*Instructions to follow*
Please give the entries again in full and exactly, without any picture.

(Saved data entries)
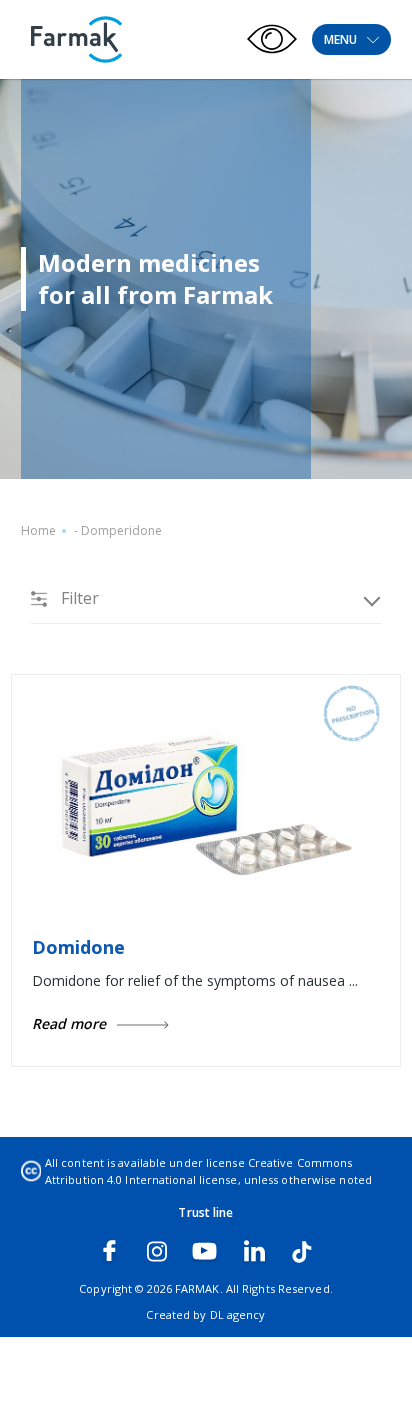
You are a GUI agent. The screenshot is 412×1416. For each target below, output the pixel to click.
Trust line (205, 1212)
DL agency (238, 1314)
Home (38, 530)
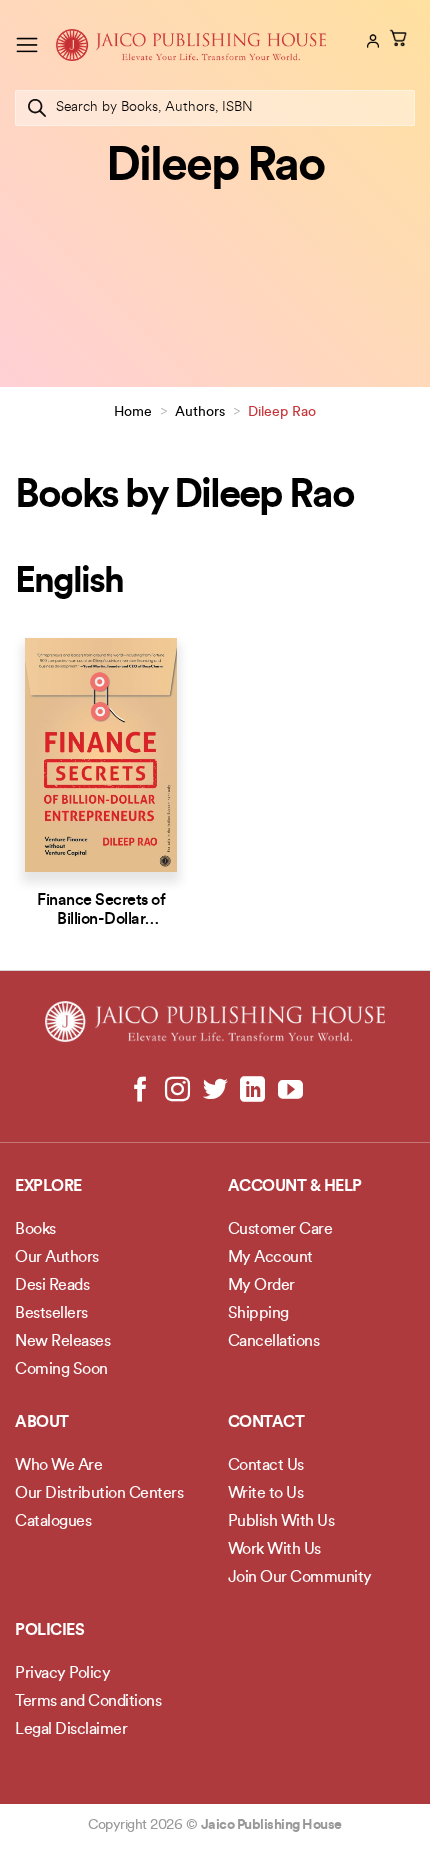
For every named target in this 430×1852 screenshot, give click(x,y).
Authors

*Output of the task*
You are a GUI agent. The screenshot is 412×1416. For each target below, output the pixel to click.
Trust line (205, 1212)
DL agency (238, 1314)
Home (38, 530)
For every named target in this 430×1852 screenshot, give click(x,y).
Authors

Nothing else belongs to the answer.